International Faith Communities and Channels of Hope

Recognizing the importance of engaging faith leaders to improve health, in 2019, we initiated a program called Channels of Hope in a refugee camp in Tanzania. The goal of Channels of Hope is to engage pastors and other faith leaders, their churches and faith communities to improve maternal, newborn, and child health and address the COVID-19 pandemic.

Channels of Hope engages the head with basic health education, touches the heart by showing how culture and religious practice can affect health outcomes, and equips the hands by developing congregational health action teams to partner with Medical Teams in promoting the health of people in the community.

Pastor Emack Jackson, a Congolese refugee living in Tanzania, pastors a church of 500 people in the camp. Here, he puts Channels of Hope into practice by distributing supplies to women refugees.

Working with Faith Communities in the U.S.

One of the challenges we encounter in health – both locally and globally – is vaccine acceptance. The COVID-19 vaccine is no different. Misinformation and hesitancy due to a distrust of the U.S. health care system by minority populations keep many people from getting the vaccine that will help end this pandemic. As a health organization, not only do we want to help provide vaccines, but we want to share information and build trust with local communities. We also want to ensure we’re reaching people who might not otherwise have easy access to vaccines.

Just as in Africa, faith leaders are influential in their communities in the United States. In fact, in the same Pew Research Center survey, it showed that 50% of the people in the United States trust their religious leaders most, and 40% would give them even more power.

Recognizing the importance of faith leaders in the U.S., we began asking whether what works in Africa would work in the United States. Would engaging with churches and faith communities assist in getting more people vaccinated against COVID-19, particularly those in BIPOC communities?

To address these questions, we partnered with Providence/St. Joseph Health, the Oregon Health Authority, and local churches located in African American and Latinx communities to conduct COVID-19 vaccination clinics.

Mt.

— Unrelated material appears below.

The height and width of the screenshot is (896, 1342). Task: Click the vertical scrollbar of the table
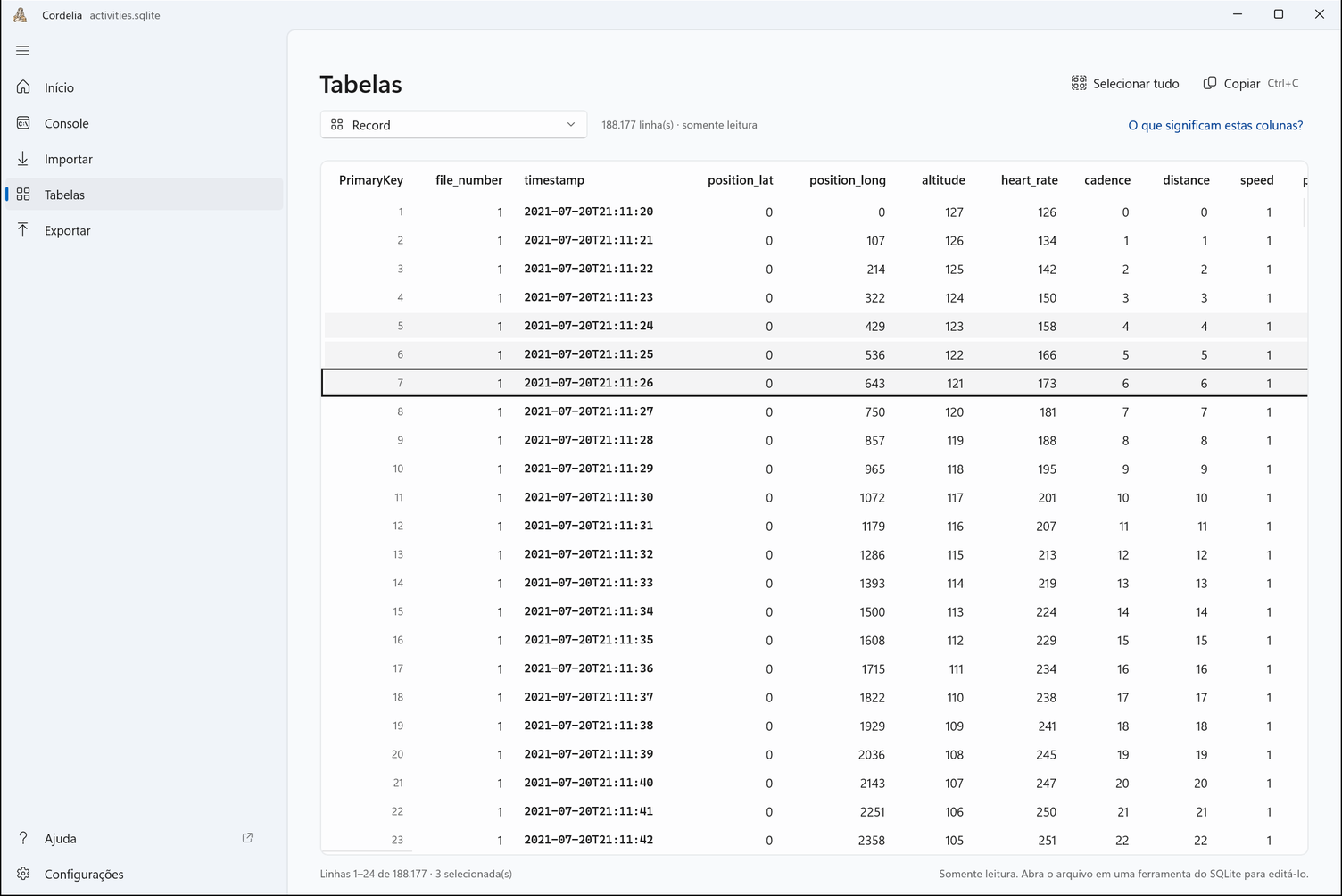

Olivet Baptist Church Hosts COVID-19 Vaccine Clinic

On April 7, Mt. Olivet Baptist Church in North Portland – a church whose members are predominately African American – hosted our first clinic. The church sent out announcements about the vaccination clinic not only to their church members, but to the entire community. In settings like Mt. Olivet, there is an opportunity to reach people who may have a harder time accessing vaccines and to build trust where there might be doubt.

After being one of the first in line to get the vaccine, one of Mt. Olivet’s pastors, Wendell Robinson, commented, “You can’t teach what you don’t know, and you can’t lead where you’re not first willing to go. So, I wanted to be one of the first to go as an example.”

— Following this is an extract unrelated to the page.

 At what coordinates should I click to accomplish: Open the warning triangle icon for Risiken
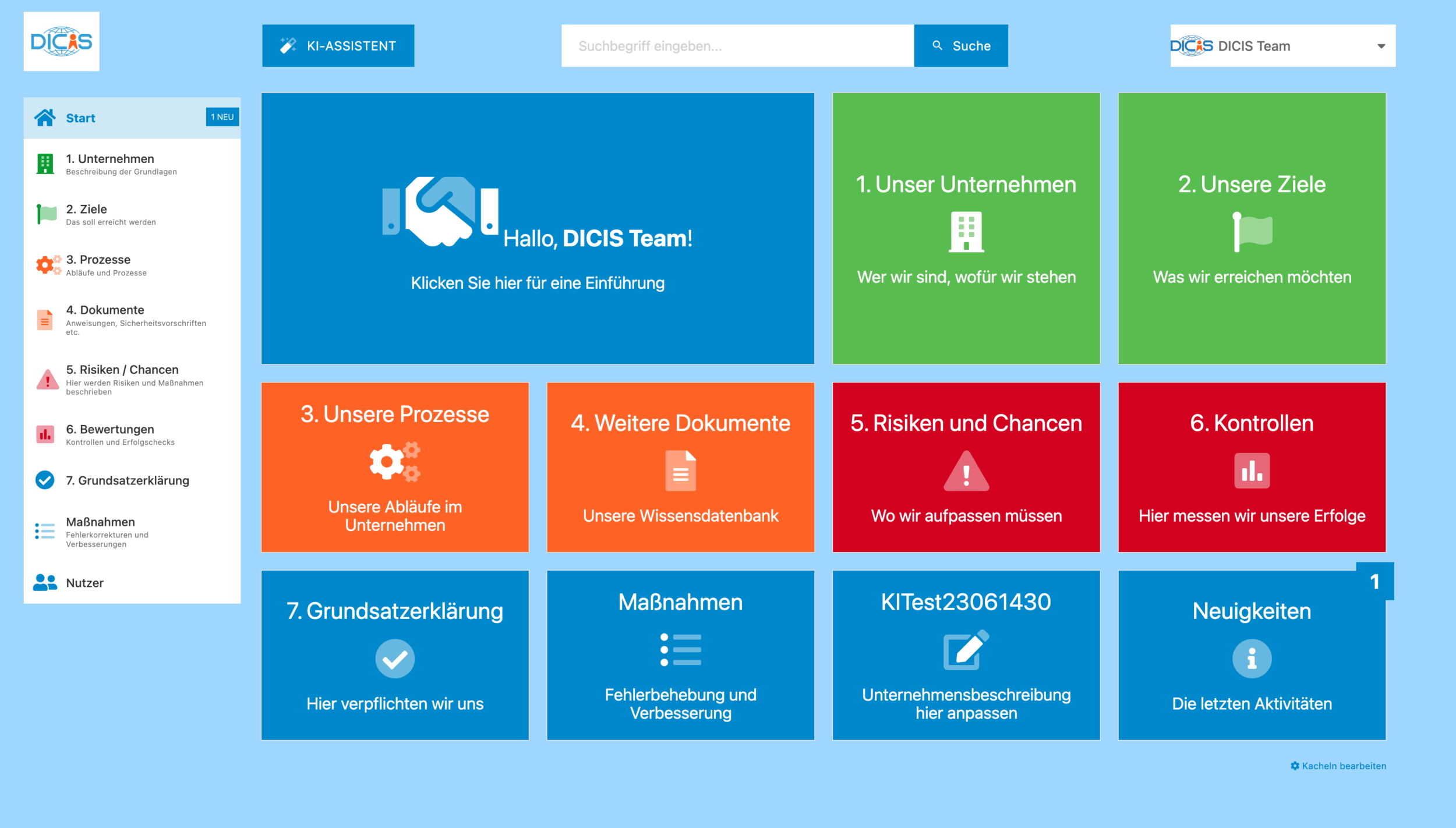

A nurse provides a COVID-19 vaccine during a Medical Teams vaccination clinic at Mt. Olivet Baptist Church in North Portland.

I had the privilege of serving as a chaplain at the Mt. Olivet clinic where Pastor Robinson’s example was so powerful. In speaking with people after getting the vaccine, I heard over and over how good it was to get the vaccine in their home church building or in their own community.

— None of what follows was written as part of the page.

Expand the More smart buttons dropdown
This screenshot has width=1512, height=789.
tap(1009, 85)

“This church is my home. I feel comfortable here. Even though I don’t like getting shots, I am here because my pastor encouraged me to get vaccinated. It was also so easy and convenient to simply walk to church to get it. Thank you so much.”

Working with Mt. Olivet Baptist Church demonstrated the importance of engaging the faith community in sharing health messages and linking people to services like vaccine clinics. When we work closely with community leaders, we can love like Jesus by reaching the people on the margins to provide healing and hope.

Improving Health in a Diverse World

We live in a world with an endless amount of diversity. Diversity in cultures, in norms and beliefs, in resources and challenges. Working in communities around the globe, we, at Medical Teams, have a deep appreciation and respect for the diversity of humanity. We value the communities we serve, and we believe it is vital to partner with community members when working to improve health. Community leaders are the ones who most deeply understand their barriers to health. They know what solutions will work and which ones will fall flat. They are integral in developing and implementing long-lasting change.

Joe Dicarlo

 

Joe DiCarlo
Medical Teams Global Ambassador

 

*Pew Research Center’s Forum on Religion & Public Life – Global Religious Landscape, December 2012. T.M. Johnson & B.J. Grim, The world’s religions in figures, 2013.